Nine out of 13? A pretty healthy percentage.
And of this year's six, five are almost certain to be first-round
picks. Only one is really reaching. That would make 14 out of 19 who will be
in the league for at least a few years.
Granted, those 19 weren't taken at random, but were 19 out of the top
50 or so over that seven-draft period. And that does impact the league,
directly and indirectly. Directly, because even Garnett and Bryant had a
break-in period before their games began to shine at their current wattage.
Indirectly, because those players (and their cousins that leave college ball
after a year or so) never make the mark on college ball that equally
talented players of previous eras did.
And I think it's important for the college game to be healthy. Imagine
the difference, for example, if Larry Bird and Magic Johnson had opted to
leave their respective universities after a year, or hadn't gone to college
at all. Johnson wouldn't have won the national championship the following
season. Bird would have never gotten to the championship game. As it was,
most people knew precious little about Bird after he played three seasons
for Indiana State, and what they knew came from watching him play Johnson's
Michigan State team in the '79 NCAA title game.
But their teams had great runs in March, and met in the championship
game, and that matchup opened to doors for all their matchups that followed.

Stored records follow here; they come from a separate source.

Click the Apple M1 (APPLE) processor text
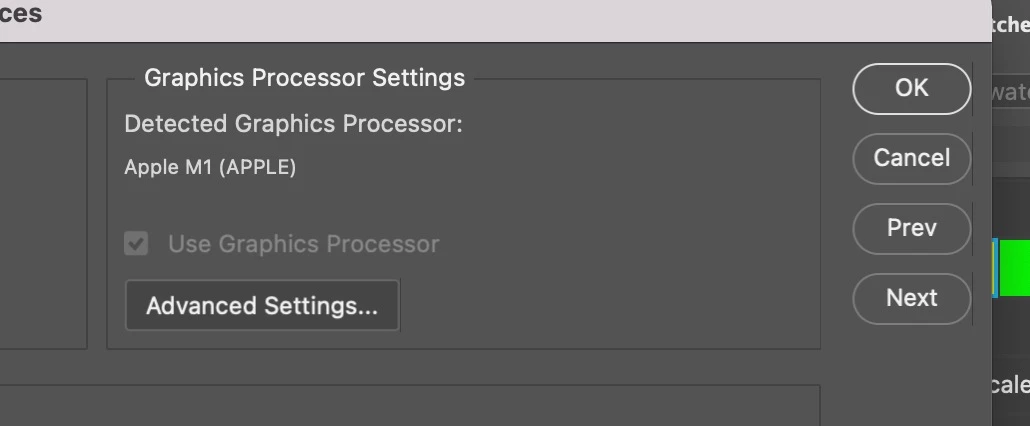Screen dimensions: 1030x426 point(210,167)
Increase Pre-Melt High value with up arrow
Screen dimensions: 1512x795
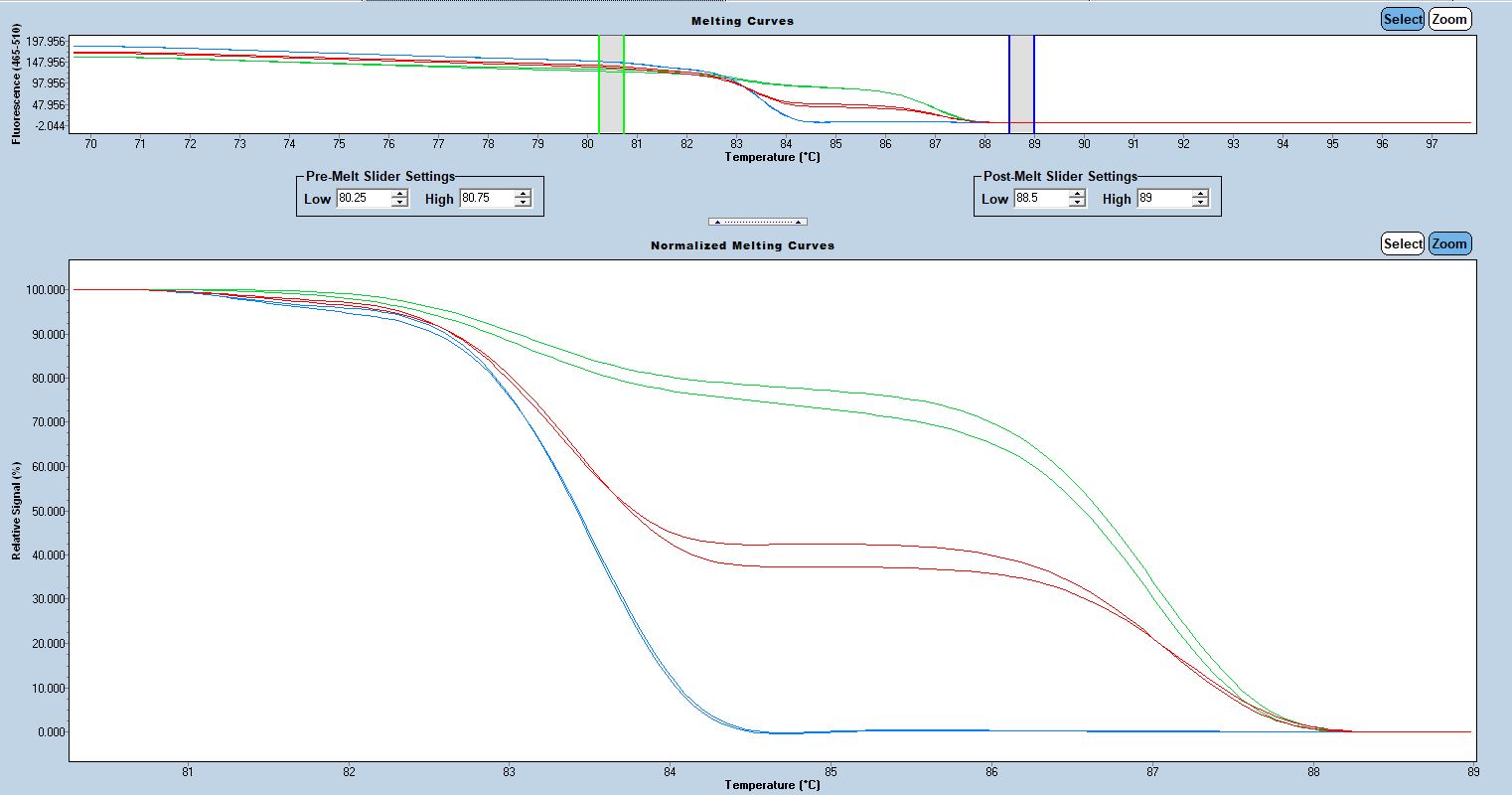[x=523, y=194]
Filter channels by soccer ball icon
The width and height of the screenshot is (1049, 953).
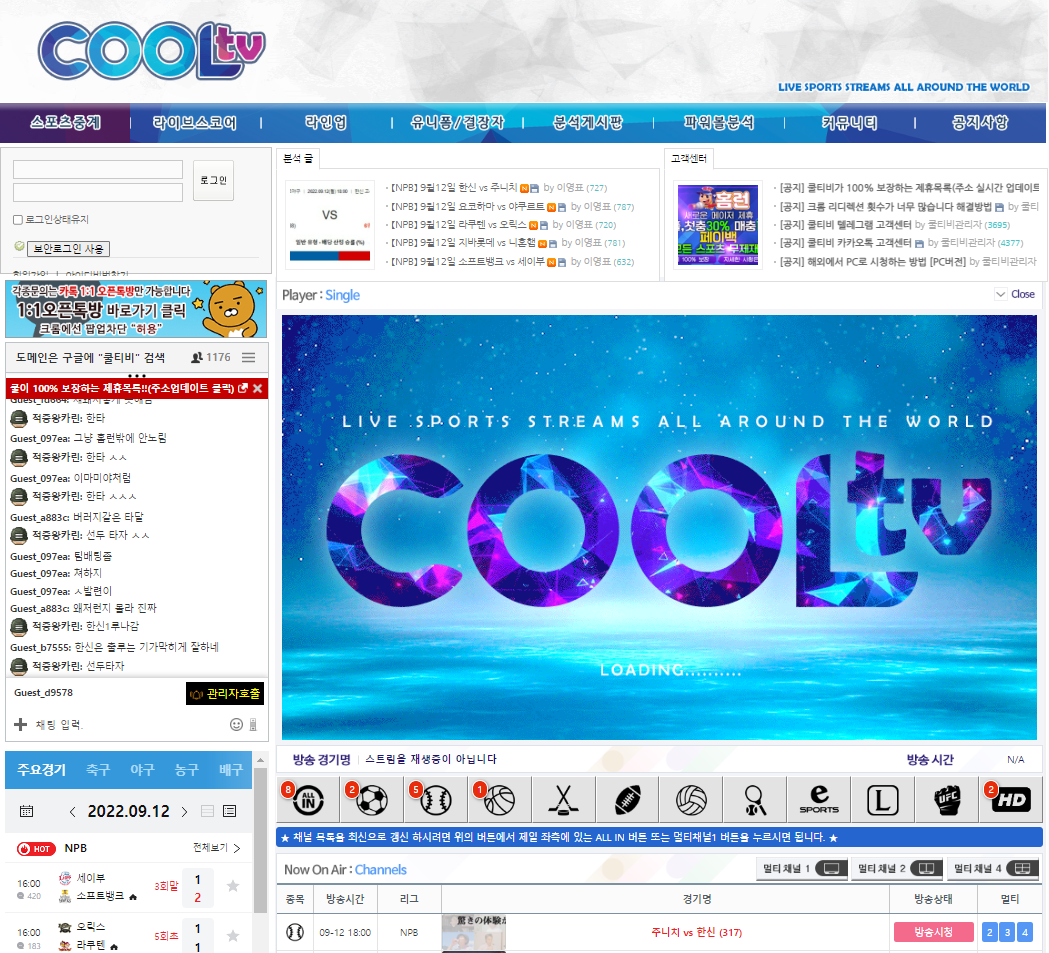tap(372, 800)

And that game was the one that ushered in March Madness as we know it,
creating ready-to-wear superstar basketball players. When people watch the
college game, they like to see how those kids turned out, so they watch the
pro game, too.
But the NBA's responsibility to the college game is the subject of
another column, and another writer. (Mr. Packer, please pick up the white
courtesy phone.) This is about Wednesday, when a half-dozen big men will
walk across the stage in Cary Mitchell suits, shake the Commish's hand, do
their TNT stuff and then come talk to Quinn Buckner, Jim Durham and me at
the Theater at Madison Square Garden.
And we'll ask them how the prom went.